- _AIM OF THE TASK_
Print, exactly and without pictures, the lines from the one where "The height and" appears down to the end of the entries.

- _DATASET_
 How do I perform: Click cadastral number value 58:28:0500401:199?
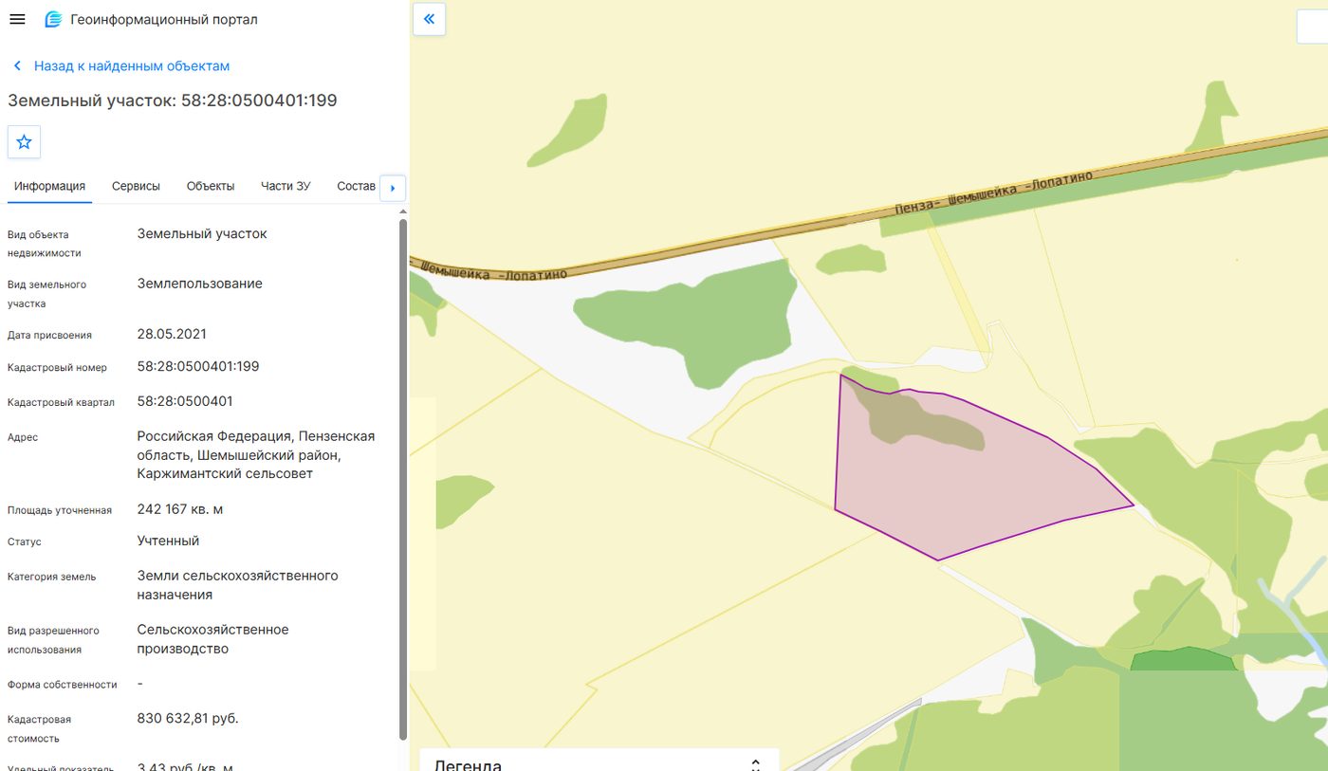point(198,367)
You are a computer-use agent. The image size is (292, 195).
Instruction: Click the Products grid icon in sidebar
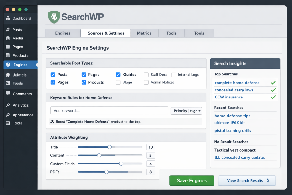tap(7, 55)
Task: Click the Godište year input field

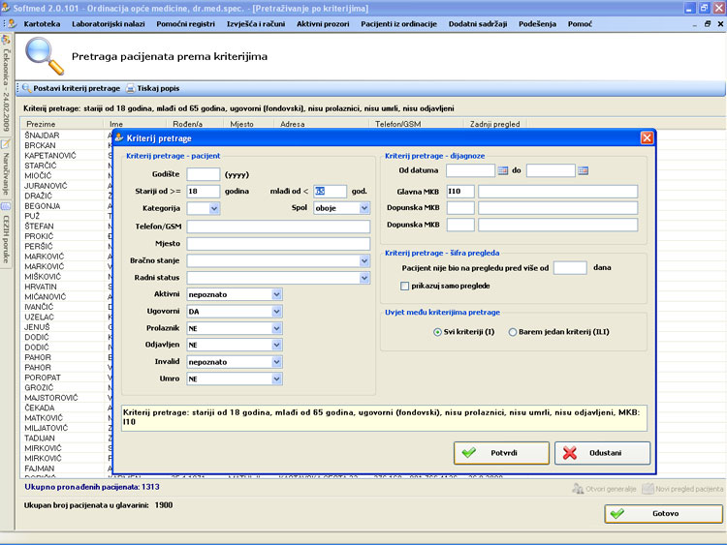Action: pos(203,174)
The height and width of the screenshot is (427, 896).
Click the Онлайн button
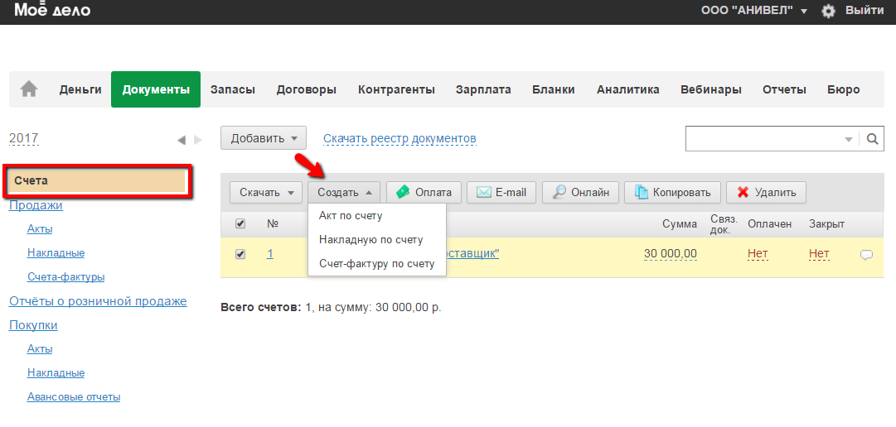(x=581, y=192)
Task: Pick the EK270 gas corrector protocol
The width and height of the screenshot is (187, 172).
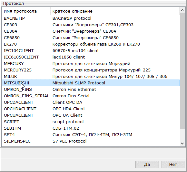Action: pyautogui.click(x=91, y=44)
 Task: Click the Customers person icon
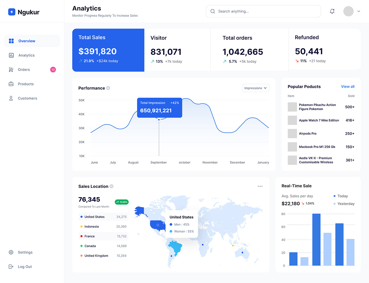11,98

- _EXERCISE RESULT_
The height and width of the screenshot is (427, 896).
Click the Онлайн button
(x=581, y=192)
Task: Pick the EK270 gas corrector protocol
The width and height of the screenshot is (187, 172).
Action: pyautogui.click(x=91, y=44)
 Task: Click the Customers person icon
11,98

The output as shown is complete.